─── EXTRACT PROVIDED ───

Organic Chemistry Laboratory at CSU Stanislaus

Experiments are reported an informal style, yet the information is complete. Organization of the data provides not only a clear but also a logical report. In the Example Tables below a format is given that is used in several of the experiments in this and future courses.

This is a reaction with stoichiometry more complex than you will encounter in this course, but the example is instructive. The ultimate goal is to determine the theoretical yield, given the amounts of reactants. Pyridine (C₅H₅N) is converted with CrO₃ and HCl to form an intermediate compound, pyridinium chlorochromate, that is then used to oxidize 1-decanol (C₉H₁₉CH₂OH) to decanal (C₉H₁₉CHO). The overall reaction may be written without needing to write the formula for pyridinium chlorochromate: C₅H₅N + CrO₃ + HCl + C₉H₁₉CH₂OH --> C₉H₁₉CHO + CrCl₃ + H₂O + C₅H₅NHCl and when balanced: 2C₅H₅N + 2CrO₃ + 8HCl + 3C₉H₁₉CH₂OH -->3C₉H₁₉CHO + 2CrCl₃ + 6H₂O + 2C₅H₅NHCl. In this example the procedure calls for 1.0 mL of pyridine, 4g of chromium trioxide, 6 mL of 6M HCl and 1.0 mL of decanol.

	2 C₅H₅N	2 CrO₃	8 HCl	3 C₉H₁₉CH₂OH	3 C₉H₁₉CHO
vol. used	1.0 mL		6 mL (aq)	1.0 mL
density	0.978 g/mL			0.829 g/mL
mass	1.0 mL x 0.978 g/mL =0.978 g = 978mg	4g = 4000mg		1.0 mL x 0.829 g/mL = 0.829g = 829 mg	5.2 mmole x156 mg/mmole = 811mg = theoret. yield
MW	79 mg/mmole	100 mg/mmole		158 mg/mmole	156 mg/mmole
Molarity			6 mmole/mL
mmoles	978 mg ÷79 mg/mmole =12.0 mmole	4000 mg ÷100 mg/mmole = 4.0 mmole	6 mL x6 mmole/mL = 36 mmole	829 mg ÷158 mg/mmole = 5.2 mmole	5.2 mmole
calc. lim. reagent	12 ÷ 2 = 6	4.0 ÷ 2 = 2	36 ÷ 8 = 4.5	5.2 ÷3 = 1.7 limiting reagent

Densities, molecular weights are obtained from the Handbook. Note that many of the blanks are not filled in because the data is not necessary. Also the mmoles of HCl are calculated from a VxM = moles calculation since HCl is in aqueous solution. The "calculate lim. reagent" line is usually not necessary, but since the ratio of coefficients in the balanced equation is not 1:1:1 etc., another line calculation must be made; when the millimoles of decanol is divided by its coefficient the result is lower than the result for any other reactant, therefore decanol is the limiting reagent.

Note also how the calculations can be made right in the table. The logic is followed with arrows so that the limiting reagent and the theoretical yield, both labeled, are easily found.

This table is appropriate for the identification of unknowns. Observe how the IR information is included into the line of reasoning and suggests the chemical tests. Even though the IR clearly indicates an alcohol, preliminary alkene and alkyl halide tests are run anyway, since negative tests provide confirmation. But not all chemical tests need be run, only the ones suggested by the IR and preliminary tests. The alkyl halide (Beilstein) test, like the Lucas test, was not decisive the first time, and tests were run to check the initial findings. The road to determining the functional group is often laborious. Expect conflicts and to repeat tests.

───

== PROBLEM SET ==
a – Why does the lab page add a line that calculates the limiting reagent? Answer in one to three sentences.
b – Copy the lab page word for word, starting at "Organic Chemistry Laboratory" and ending at "and future courses.".
The listing has no connection to the lab page.

─── SOURCE MATERIAL ───

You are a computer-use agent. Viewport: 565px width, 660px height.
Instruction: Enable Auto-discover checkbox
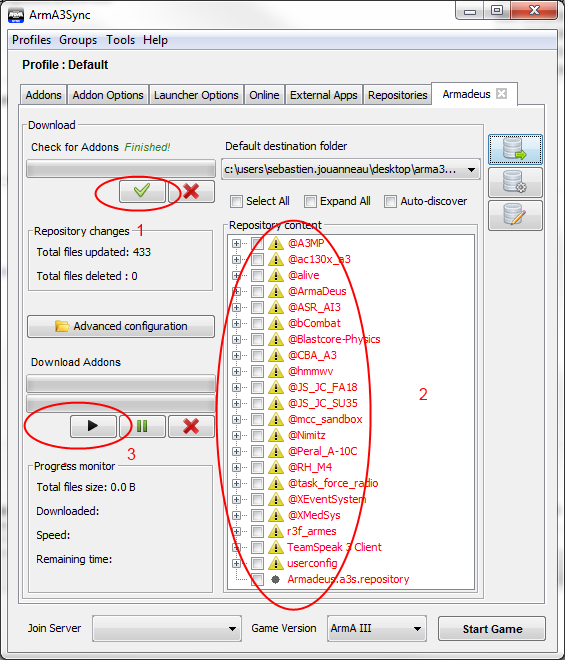390,202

───

== ANSWERS PROVIDED ==
a – The coefficients in the balanced equation are not in a 1:1:1 ratio, so each reactant's millimoles must be divided by its coefficient before they can be compared. Decanol gives the lowest result (5.2 ÷ 3 = 1.7), so it is the limiting reagent.

b –
Organic Chemistry Laboratory at CSU Stanislaus

Experiments are reported an informal style, yet the information is complete. Organization of the data provides not only a clear but also a logical report. In the Example Tables below a format is given that is used in several of the experiments in this and future courses.